◆ **What is expected**
List each line of the rows below that contains the string "should". Letter case counts.

◆ **Information provided**

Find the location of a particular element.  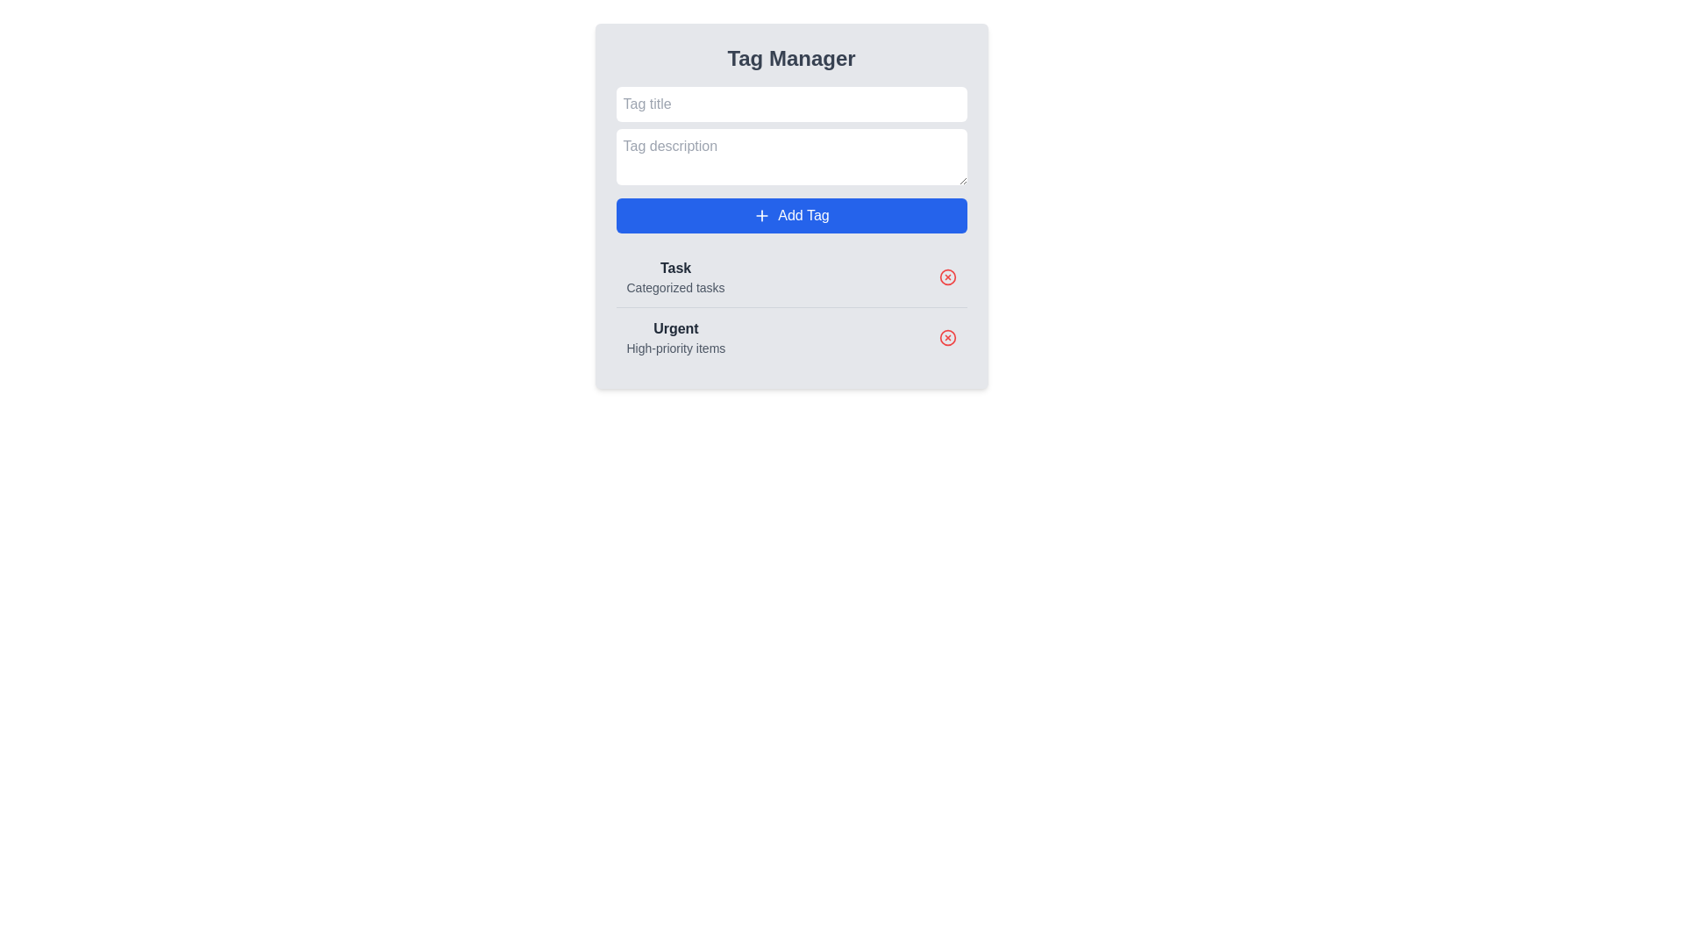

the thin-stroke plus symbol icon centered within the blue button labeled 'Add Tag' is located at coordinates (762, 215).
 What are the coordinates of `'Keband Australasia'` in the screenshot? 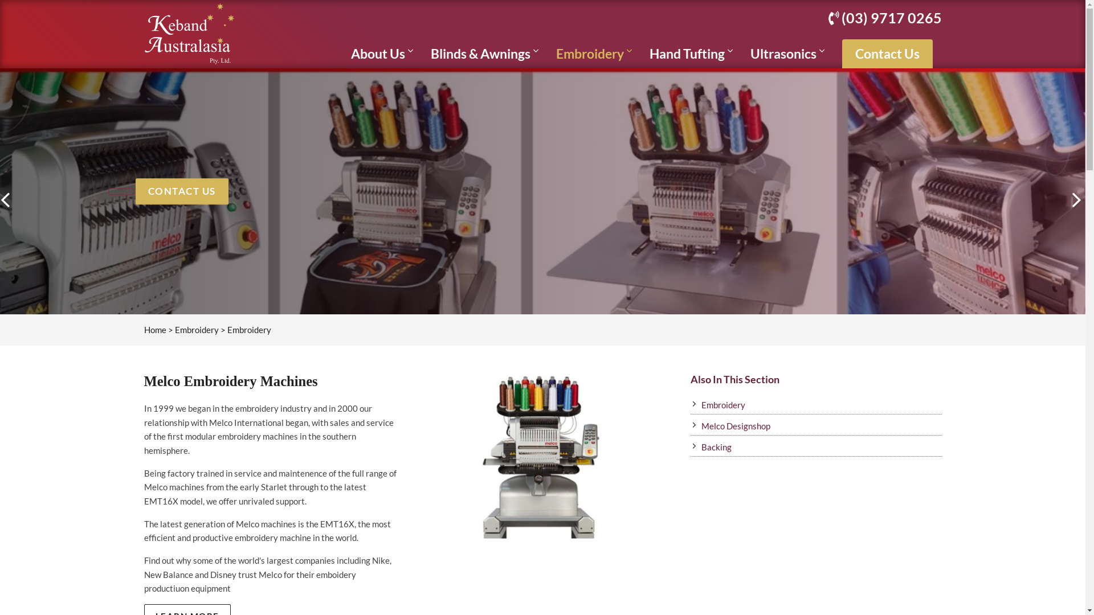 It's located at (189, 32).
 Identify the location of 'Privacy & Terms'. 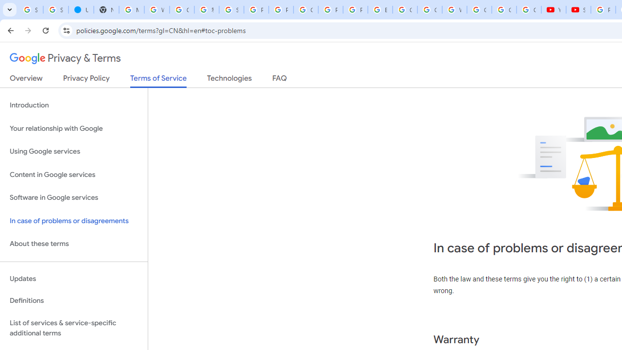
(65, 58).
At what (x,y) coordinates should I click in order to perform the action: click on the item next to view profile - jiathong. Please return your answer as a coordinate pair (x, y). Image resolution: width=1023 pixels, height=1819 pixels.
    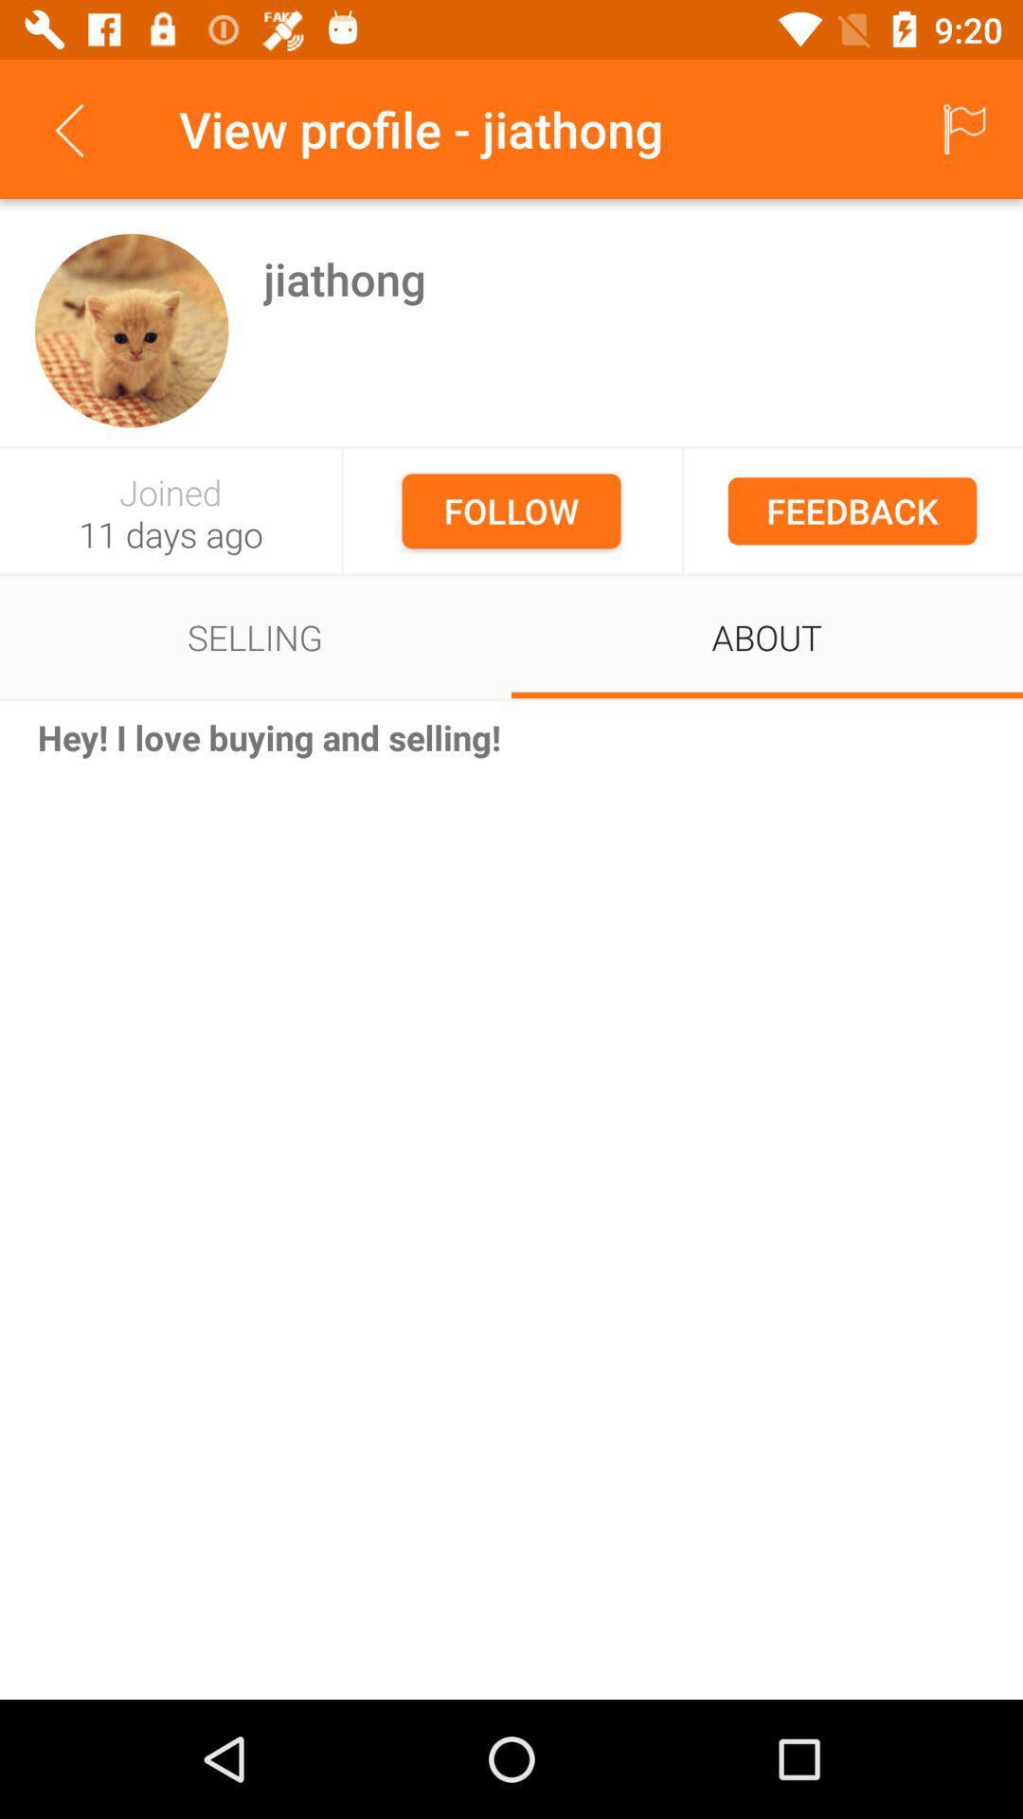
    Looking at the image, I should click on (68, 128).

◆ **Full output**
At what (x,y) coordinates should I click in order to perform the action: click on the item next to view profile - jiathong. Please return your answer as a coordinate pair (x, y). Image resolution: width=1023 pixels, height=1819 pixels.
    Looking at the image, I should click on (68, 128).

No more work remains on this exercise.